ASSIGNMENTS OF ERROR {¶ 5} "I. AS A MATTER OF LAW, THE "NUISANCE" EXCEPTION TO IMMUNITY FOUND IN R.C. 2744.02(B)(3) IS NOT APPLICABLE IN A CASE WHERE THE CLAIMANT ALLEGES THAT AN INTERSECTION AND/OR TRAFFIC SIGNAL AT THE INTERSECTION WERE POORLY DESIGNED.

{¶ 6} "II. A CLEAR AND UNAMBIGUOUS RELEASE SIGNED IN FAVOR OF A TORTFEASOR IN A NEGLIGENCE ACTION BARS A SUBSEQUENT LAWSUIT BY THE RELEASOR AGAINST THE TORTFEASOR IN AN ACTION FOR INDEMNITY WHEN THE RELEASOR IS SUED BY ANOTHER PERSON AND THE RELEASE SIGNED BY APPELLEE IN CONNECTION WITH HER PRIOR NEGLIGENCE ACTION AGAINST APPELLANT IS CLEAR AND UNAMBIGUOUS AS TO ITS TERMS."

{¶ 7} As a general rule, the denial of a motion for summary judgment does not constitute a final appealable order under R.C. 2505.02(C). However, Ohio General Assembly enacted an exception to the general rule in R.C. 2744.02(C), which provides:

{¶ 8} "An order that denies a political subdivision or an employee of a political subdivision the benefit of an alleged immunity from liability as provided in this chapter or any other provision of the law is a final order."

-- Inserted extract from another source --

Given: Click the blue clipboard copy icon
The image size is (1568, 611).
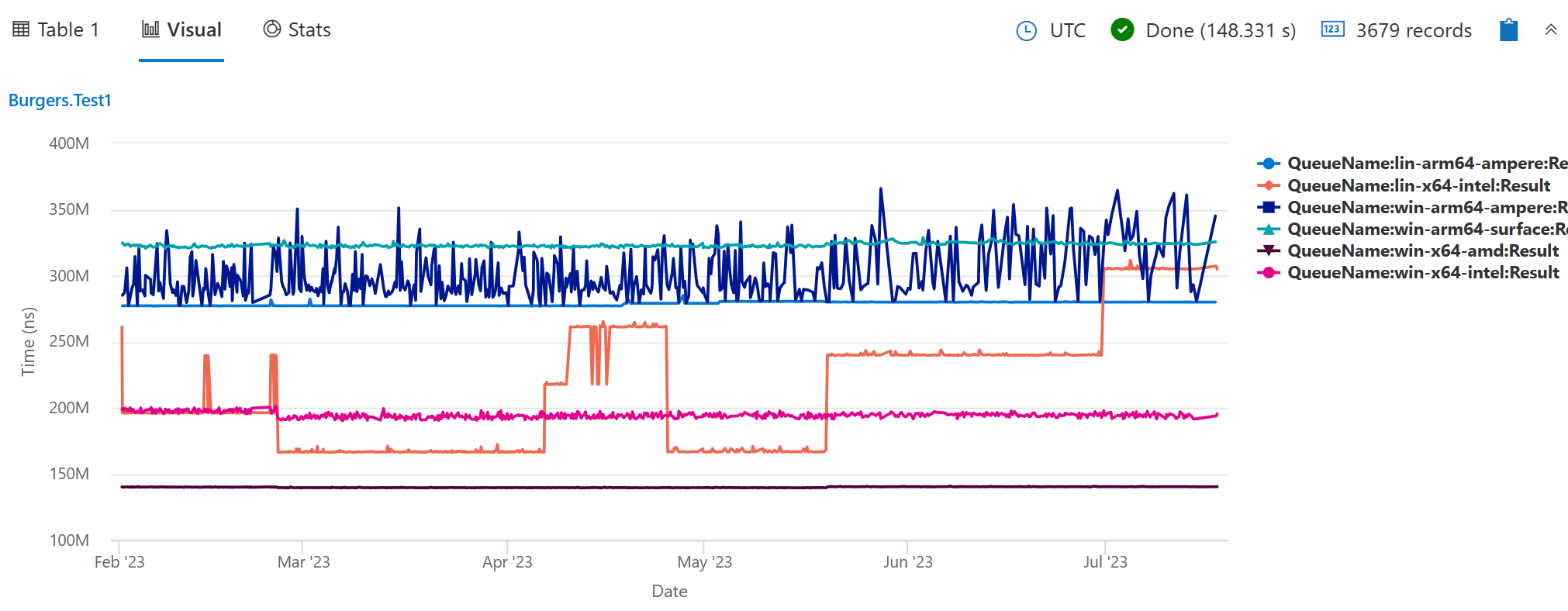Looking at the screenshot, I should (1508, 29).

{¶ 9} Pertinent to the case sub judice, Subsection C of R.C. 2744.02 was not enacted until January 8, 2003, and did not go into effect until April 9, 2003. The accident in this case occurred on September 29, 1998. Upon review, the General Assembly did not expressly provide for the statute to apply retroactively, and numerous courts of appeals have examined the issue, and concluded R.C. 2744.02(C) does not apply retroactively where the cause of action accrued prior to the effective date of the statute section. See, Martynzszyn v. Budd (7th Dist. 8-31-04), 2004-Ohio-4824; Dolis v. City of Tallmadge (9th Dist. 8-25-04), 2004-Ohio-4454; Pallunizio v. City of Hubbard (11th Dist. 7-19-04), 2004-Ohio-3930; Jackson v. City of Columbus (10th Dist. 2-3-04), 2004-Ohio-546. We agree with the decision reached by these courts. Accordingly, we find the July 19, 2004 Judgment Entry of the Perry County Court of Common Pleas is not a final appealable order.

{¶ 10} Therefore, appellant's appeal from the July 19, 2004 Judgment Entry denying the City of Logan's motion for summary judgment based upon an alleged immunity is hereby dismissed.

By: Hoffman, P.J., Wise, J., and Edwards, J., concur.

For the reason stated in our accompanying Memorandum-Opinion, the within appeal is dismissed. Costs assessed to appellant.